The superpower I’d choose, if I was ever given the chance to choose one, would be predicting the future. I’d like to know what happens next. If you’d asked me a few years ago, I might have chosen something else, but after the last dozen curveballs life has thrown my way, I think I’d like the ability to know what to expect. If not for the chance to prepare, then at the very least for the chance to brace myself.
As it turns out, I may not have to wait for some superior being to grant me this superpower. I may already have it — and you may, too. Déjà rêvé, which translates to “already dreamed” is more common than we think. Some studies suggest that up to one-third of people have experienced precognitive dreams — dreams that predict the future in some way. Informal surveys conducted by Psychology Today put that number even higher.

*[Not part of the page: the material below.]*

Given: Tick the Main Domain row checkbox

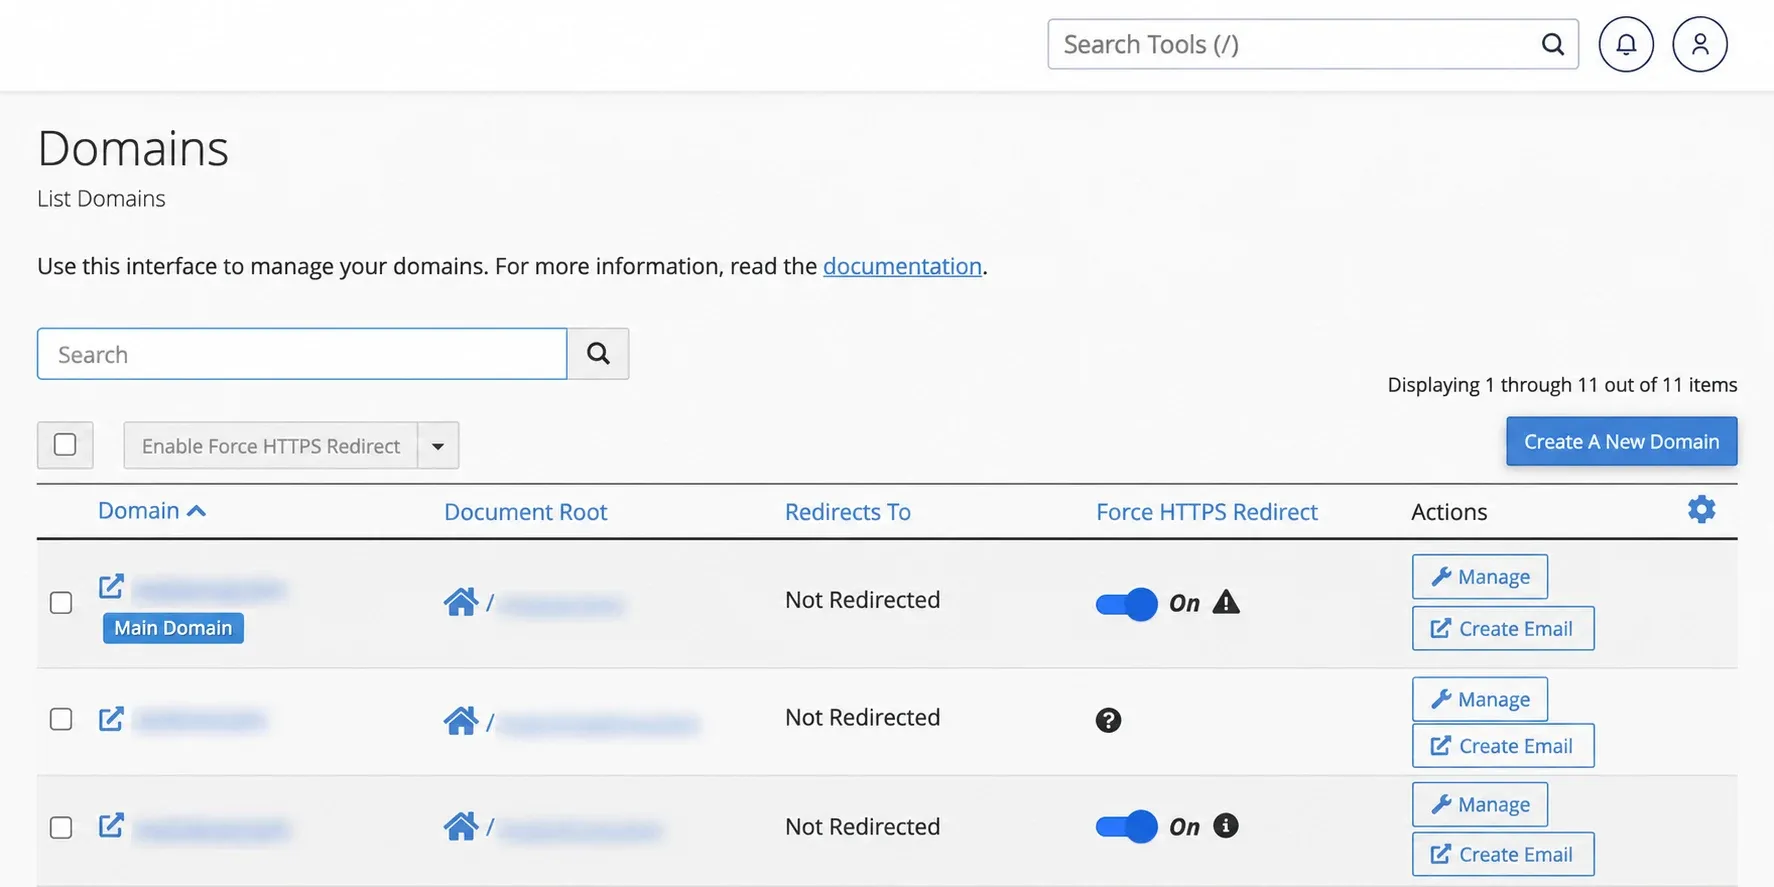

Maybe it’s coincidence. Maybe it’s magic.
Or, maybe it’s science.
The Science Behind Future-Telling Dreams
In an interview with HelloGiggles, clinical psychologist Dr. John Mayer confirmed that science, rather than magic or the supernatural, was behind predictive dreams.
“The thoughts and images of our dreams are made up of data that has been gathered by our waking perception and stored in our memory,” Dr. Mayer said. “When dreams appear to predict the future, it is because the dreams are analyzing these facts and making ‘educated guesses’ about upcoming life events.”
He notes that we make connections between events and educated guesses about the future all the time while awake, and this isn’t really different. In fact, while we sleep, our brains might be able to make connections we’d fail to make while we’re awake.
Our Dreams May Be Able To Predict The Future, Although Not Exactly In The Way We’d Like.
Sidarta Ribeiro, Ph.D., neuroscientist and author of The Oracle of the Night: The History and Science of Dreams, confirmed to Mindbodygreen that dreams do have the capacity to foreshadow the future but not in a “let’s take a nap and go play the lotto” kind of way. It’s more of a “here are some possible scenarios, based on what we know has happened before” way.
“It’s not a deterministic oracle that can predict what’s going to happen,” he said, “but rather it’s a very sophisticated, probabilistic, neurobiological machine that’s based on what happened in the past — and simulates possible futures.”
Possible futures is less exciting than actual futures, but it’s also better than nothing.
Famous Examples Of Precognitive Dreams
Throughout history, there have been a few stunning examples of dreams predicting the future.
Most notably, the Aberfan landslide. In 1966, a landslide buried and killed about 150 adults and kids inside a school. Later, when psychiatrist John Baker visited the town, he learned that many residents had dreamed the disaster before it happened, including some of the children who’d died in the horrible event.
Likewise, Abraham Lincoln dreamed his own death. Before he was assassinated, he described a dream wherein he found himself dead and lying in state in the East Room. The dream (nightmare?) became reality about two weeks later.
Carl Jung also famously reported predictive dreams — one about his mother’s death and another that seemed to predict the start of World War I.
On the one hand, it’s easy to point to these examples as proof that dreams can predict the future. That something supernatural exists. On the other hand, it’s even easier to say these dreams support the idea that it’s just science — if it can ever be “just” science. In all three cases noted above, the dreamers may have been reacting to cues, sights, or pieces of information gathered throughout the course of the day and then placed into a brand new order at night.
Future-Telling Or Coincidence — Either Way You Need A Good Night Sleep
Unfortunately, dreams can’t predict the future in a definitive way. Your brain can guess what may happen based on information you’ve gathered while awake, and sometimes the dreams it creates overnight predict the future shockingly well. Sometimes they don’t. None of that is magic, though, either way, it’s worth the effort to get a good night’s sleep.
Some of the best ways to do that are to keep a consistent sleep schedule, avoid electronics at night, keep your sleeping room dark and cool, stay away from food or alcohol around bedtime, and find ways to relax — whether that’s through meditation, music, or something entirely your own that’s not doomscrolling on social media. (Take it from me — this is a terrible pre-bedtime choice.)
Ultimately, I’d love to know what comes next. If that’s not possible, then I’ll take a good night’s sleep and handful of predictive guesses.